Если бы Инночка знала больше о Генкином детстве, она бы так не думала…
Провожать Сашку пошли вместе. Ребенок митинговал, что в конвоирах не нуждается и прекрасно доберется сам, две троллейбусные остановки всего. Потом вдруг вспомнил:
— Мам, тебе от тети Кати приглашение на свадьбу пришло.
Конечно, вечер, который начинался столь удачно, не мог закончиться без проблем. Всю обратную дорогу Инночка и Генка пререкались, стоит ли идти на эту свадьбу вообще, стоит ли идти Инночке одной, стоит ли идти с Генкой, которого никто никуда не приглашал. С аргументами у обоих была напряженка: оба не знали, чего ожидать друг от друга, кто из них кем себя считает для другого…

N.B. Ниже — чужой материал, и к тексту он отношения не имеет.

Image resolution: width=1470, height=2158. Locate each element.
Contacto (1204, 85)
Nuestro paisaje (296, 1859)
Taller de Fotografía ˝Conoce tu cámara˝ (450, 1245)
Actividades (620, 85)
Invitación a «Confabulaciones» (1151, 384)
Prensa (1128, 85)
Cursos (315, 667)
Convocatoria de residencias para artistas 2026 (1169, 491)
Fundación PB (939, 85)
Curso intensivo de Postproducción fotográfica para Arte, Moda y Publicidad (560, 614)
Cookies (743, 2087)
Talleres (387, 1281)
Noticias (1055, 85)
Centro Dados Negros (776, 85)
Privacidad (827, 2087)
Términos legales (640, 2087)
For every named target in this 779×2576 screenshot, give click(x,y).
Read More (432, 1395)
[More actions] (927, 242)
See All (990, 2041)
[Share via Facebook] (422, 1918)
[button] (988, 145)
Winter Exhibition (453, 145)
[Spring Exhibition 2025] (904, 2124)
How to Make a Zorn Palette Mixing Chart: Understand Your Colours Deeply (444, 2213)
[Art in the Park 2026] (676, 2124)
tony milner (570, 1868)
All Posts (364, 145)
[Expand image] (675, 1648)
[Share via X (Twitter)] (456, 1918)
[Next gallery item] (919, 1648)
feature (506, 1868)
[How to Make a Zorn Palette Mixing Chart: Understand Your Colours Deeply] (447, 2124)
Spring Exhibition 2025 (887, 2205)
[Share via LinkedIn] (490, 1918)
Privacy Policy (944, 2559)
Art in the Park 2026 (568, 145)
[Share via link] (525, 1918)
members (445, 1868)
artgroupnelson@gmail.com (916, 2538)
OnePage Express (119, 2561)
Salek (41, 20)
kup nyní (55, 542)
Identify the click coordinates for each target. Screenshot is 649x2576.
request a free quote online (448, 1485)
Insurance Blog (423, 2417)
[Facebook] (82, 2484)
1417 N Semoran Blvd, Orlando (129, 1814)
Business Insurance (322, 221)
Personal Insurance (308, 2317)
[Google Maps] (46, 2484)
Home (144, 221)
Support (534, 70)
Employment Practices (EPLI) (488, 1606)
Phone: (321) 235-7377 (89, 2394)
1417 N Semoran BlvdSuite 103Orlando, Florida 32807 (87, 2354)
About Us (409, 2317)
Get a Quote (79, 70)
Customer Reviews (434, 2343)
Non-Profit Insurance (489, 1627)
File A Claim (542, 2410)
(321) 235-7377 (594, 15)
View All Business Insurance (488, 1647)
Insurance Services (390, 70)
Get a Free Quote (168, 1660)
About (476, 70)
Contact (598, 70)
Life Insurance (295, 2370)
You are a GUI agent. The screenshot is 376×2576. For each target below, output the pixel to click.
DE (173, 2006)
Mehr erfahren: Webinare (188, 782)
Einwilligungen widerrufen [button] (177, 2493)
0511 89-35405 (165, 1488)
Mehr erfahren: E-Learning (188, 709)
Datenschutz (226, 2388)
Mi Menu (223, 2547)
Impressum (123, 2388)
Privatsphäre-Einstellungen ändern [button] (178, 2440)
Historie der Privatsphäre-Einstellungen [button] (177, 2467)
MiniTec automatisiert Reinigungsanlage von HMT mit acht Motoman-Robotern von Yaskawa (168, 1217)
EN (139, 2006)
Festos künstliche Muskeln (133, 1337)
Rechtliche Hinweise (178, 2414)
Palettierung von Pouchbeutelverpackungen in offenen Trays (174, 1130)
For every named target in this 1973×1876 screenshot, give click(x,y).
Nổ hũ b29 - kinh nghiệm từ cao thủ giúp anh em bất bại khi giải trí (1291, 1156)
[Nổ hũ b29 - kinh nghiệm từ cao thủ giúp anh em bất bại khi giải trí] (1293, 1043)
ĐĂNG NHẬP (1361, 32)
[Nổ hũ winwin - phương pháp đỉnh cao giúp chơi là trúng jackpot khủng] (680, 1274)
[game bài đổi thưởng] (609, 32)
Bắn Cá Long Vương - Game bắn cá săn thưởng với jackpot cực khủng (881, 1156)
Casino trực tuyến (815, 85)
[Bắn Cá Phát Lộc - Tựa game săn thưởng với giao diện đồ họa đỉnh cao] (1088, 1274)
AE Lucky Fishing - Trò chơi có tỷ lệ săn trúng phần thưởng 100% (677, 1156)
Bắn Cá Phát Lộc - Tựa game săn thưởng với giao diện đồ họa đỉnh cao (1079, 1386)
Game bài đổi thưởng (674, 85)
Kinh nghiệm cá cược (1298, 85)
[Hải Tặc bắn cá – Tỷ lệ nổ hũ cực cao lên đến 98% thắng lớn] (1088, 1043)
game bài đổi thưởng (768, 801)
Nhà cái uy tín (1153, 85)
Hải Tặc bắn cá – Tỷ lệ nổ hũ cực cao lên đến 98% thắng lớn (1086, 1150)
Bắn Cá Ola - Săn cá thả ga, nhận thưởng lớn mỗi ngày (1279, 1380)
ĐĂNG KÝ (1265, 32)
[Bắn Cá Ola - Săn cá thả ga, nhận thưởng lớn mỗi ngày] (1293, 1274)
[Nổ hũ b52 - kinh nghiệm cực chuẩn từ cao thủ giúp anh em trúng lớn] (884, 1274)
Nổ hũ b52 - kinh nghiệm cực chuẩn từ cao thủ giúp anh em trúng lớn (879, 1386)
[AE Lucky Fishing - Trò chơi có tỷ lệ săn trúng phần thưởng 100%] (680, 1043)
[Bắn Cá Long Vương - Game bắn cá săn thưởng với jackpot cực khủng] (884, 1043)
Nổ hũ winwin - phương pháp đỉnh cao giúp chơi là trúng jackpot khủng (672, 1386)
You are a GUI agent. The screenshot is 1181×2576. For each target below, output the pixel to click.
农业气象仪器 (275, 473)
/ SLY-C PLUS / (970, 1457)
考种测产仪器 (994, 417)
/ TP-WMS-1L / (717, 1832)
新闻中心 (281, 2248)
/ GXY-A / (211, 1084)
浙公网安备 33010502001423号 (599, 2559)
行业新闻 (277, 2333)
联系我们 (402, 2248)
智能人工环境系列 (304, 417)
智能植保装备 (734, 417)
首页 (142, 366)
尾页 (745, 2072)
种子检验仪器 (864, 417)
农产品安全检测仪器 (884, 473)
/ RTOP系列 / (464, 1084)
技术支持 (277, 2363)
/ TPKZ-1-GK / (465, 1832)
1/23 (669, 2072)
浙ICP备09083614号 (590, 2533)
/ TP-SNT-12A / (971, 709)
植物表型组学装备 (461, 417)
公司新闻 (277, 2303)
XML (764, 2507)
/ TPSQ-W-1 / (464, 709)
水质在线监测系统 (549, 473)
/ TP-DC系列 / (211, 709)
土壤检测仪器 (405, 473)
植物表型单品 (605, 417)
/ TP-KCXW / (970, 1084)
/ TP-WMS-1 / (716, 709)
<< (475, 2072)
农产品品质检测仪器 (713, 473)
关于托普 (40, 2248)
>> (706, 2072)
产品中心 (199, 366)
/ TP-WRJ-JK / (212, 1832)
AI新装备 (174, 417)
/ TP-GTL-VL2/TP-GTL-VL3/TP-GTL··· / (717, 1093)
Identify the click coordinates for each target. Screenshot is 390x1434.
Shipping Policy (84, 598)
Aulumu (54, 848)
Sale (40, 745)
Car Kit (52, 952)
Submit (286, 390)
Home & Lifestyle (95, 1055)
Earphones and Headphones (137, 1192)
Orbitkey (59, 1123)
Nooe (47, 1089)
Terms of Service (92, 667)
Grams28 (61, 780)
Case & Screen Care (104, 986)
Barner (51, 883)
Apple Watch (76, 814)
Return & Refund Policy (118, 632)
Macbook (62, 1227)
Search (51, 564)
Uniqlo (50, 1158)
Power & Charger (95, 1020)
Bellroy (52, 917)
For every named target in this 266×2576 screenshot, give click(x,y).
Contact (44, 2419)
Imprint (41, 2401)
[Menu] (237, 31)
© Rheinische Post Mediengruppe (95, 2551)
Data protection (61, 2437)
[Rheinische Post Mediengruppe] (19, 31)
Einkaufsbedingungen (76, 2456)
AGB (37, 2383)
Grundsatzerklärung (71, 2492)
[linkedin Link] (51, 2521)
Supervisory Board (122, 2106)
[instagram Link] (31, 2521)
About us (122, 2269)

В конце концов, Инночка решила, что сбегает одна, отдаст подарок, и вернется. Генка злился на нее: как же так, подруги с детства, пусть идет и веселится, он что, против, что ли? Из-за этой размолвки, пусть и пустяковой, он так и не решился на серьезный разговор с ней. Разговор о своих правах, об их отношениях, о том, как они будут жить дальше. Не получилось как-то разговора. А утром она опять ушла на работу, даже не разбудив его. Хорошо, хоть не обиделась, завтрак на столе оставила. Интересно, насколько она раньше, чем надо, встает, чтобы приготовить ему завтрак?
Глава 36
В конторе было неуютно. На Инночку, что называется, косились. Вот ведь странность: после визита Генкиной матери, как ее там, Раисы Петровны — ничего, не косились, даже сочувствовали, хоть и недолго. А теперь, когда она уезжала и вернулась, но не сразу, а через неделю, даже больше, — смотрели, как на бракованный товар. Никто не поинтересовался Генкиным здоровьем. Никто не спросил, где он. Ветеран — это было как клеймо, как будто она связалась с зачумленным. И ведь никто толком ничего не знал, вот что самое интересное, по крайней мере, никто ничего не спрашивал. Даже Наталка, проработавшая рядом с Генкой пару лет, с Инночкой почти не разговаривала. Это было неприятно.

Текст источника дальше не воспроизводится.